The monument ‘debate’ is moot
When then UCI president Hein Verbruggen was interviewed by Le Monde about the nascent World Cup in the spring of 1989, he pledged that the season-long series would safeguard cycling’s monuments, though he was notably hazy about the concept and, above all, about quite how many there were. He spoke of “providing a certain protection to the ‘monuments’ of cycling, to the five or six big races on the calendar, like Milan-San Remo, Paris-Roubaix or the Tour of Flanders.”

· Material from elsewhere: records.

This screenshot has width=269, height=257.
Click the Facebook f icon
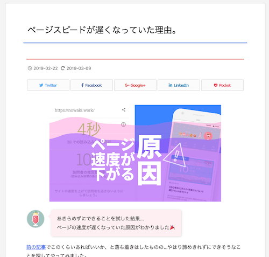click(82, 85)
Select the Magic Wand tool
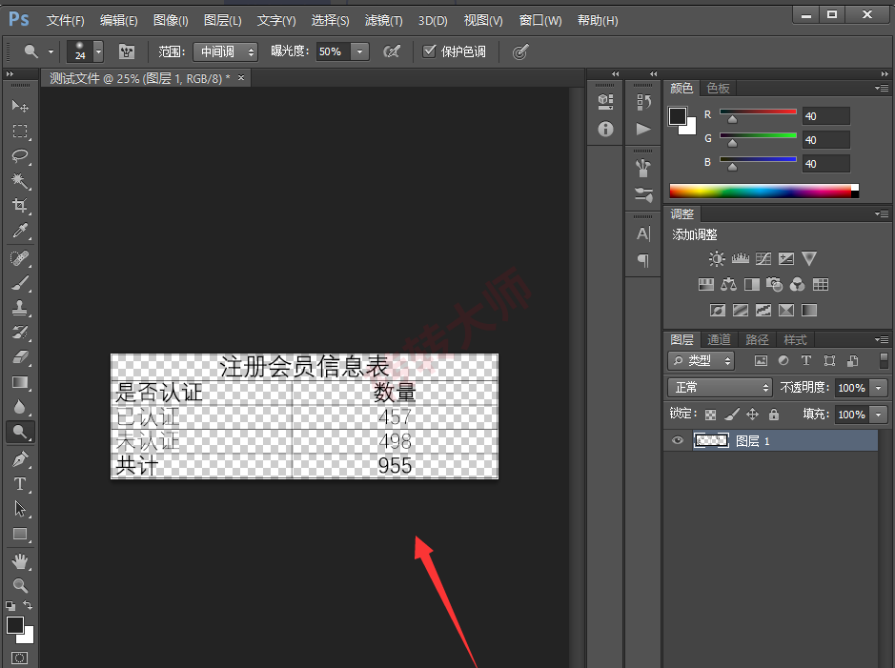This screenshot has width=895, height=668. click(20, 180)
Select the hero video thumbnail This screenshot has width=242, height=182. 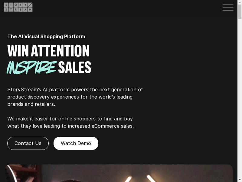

In the years since, the word has lost its quotation marks, and the concrete has seemingly hardened on the monument status of five races to the exclusion of all others. Nowadays, a newcomer would be forgiven for thinking that the five monuments had been set in stone as the most prestigious one-day races since cycling’s earliest days as an organised sport.
Far from it.
Classics have always risen and fallen in professional cycling – witness the cachet of events like the Grand Prix des Nations time trial, Paris-Brussels and Züri-Metzgete in the mid-20th century.
The terminology is nebulous. There was never any precise rule on the difference between a classic and a semi-classic, for instance, save the nagging feeling that a race with the word ‘classic’ in its title was probably protesting a bit too much.
In that light, the recent ‘debate’ about Strade Bianche’s monument status is moot.
Adding an extra 60km wouldn’t immediately make a monument out of Strade Bianche, but nor does it need to exist for a set number of years before being designated as such. Why? Because there are no defined parameters for what constitutes a monument and, besides, the title is essentially an honorific.
Rather than quibble pointlessly over its current place in the hierarchy of one-day races, then, one should simply enjoy Strade Bianche on its own merits and perhaps employ the preferred metric of one of Tuscany’s great cycling men.
Whenever the late Alfredo Martini was introduced to a promising young rider, he would gauge their talent not from the races they had won but by asking for the names of the riders they had beaten in order to win them.
The prestige of Strade Bianche is clear from the respect it is afforded by its participants. The winning break in the men's race included the world champion, the two best Classics riders of 2020 and the past two winners of the Tour de France. There is unlikely to be a higher-quality front group in a one-day race all year. The women's race was equally spectacular and highly fought with a superb show of strength by the SD Worx team.
Never mind the semantics. Bike races make their own importance.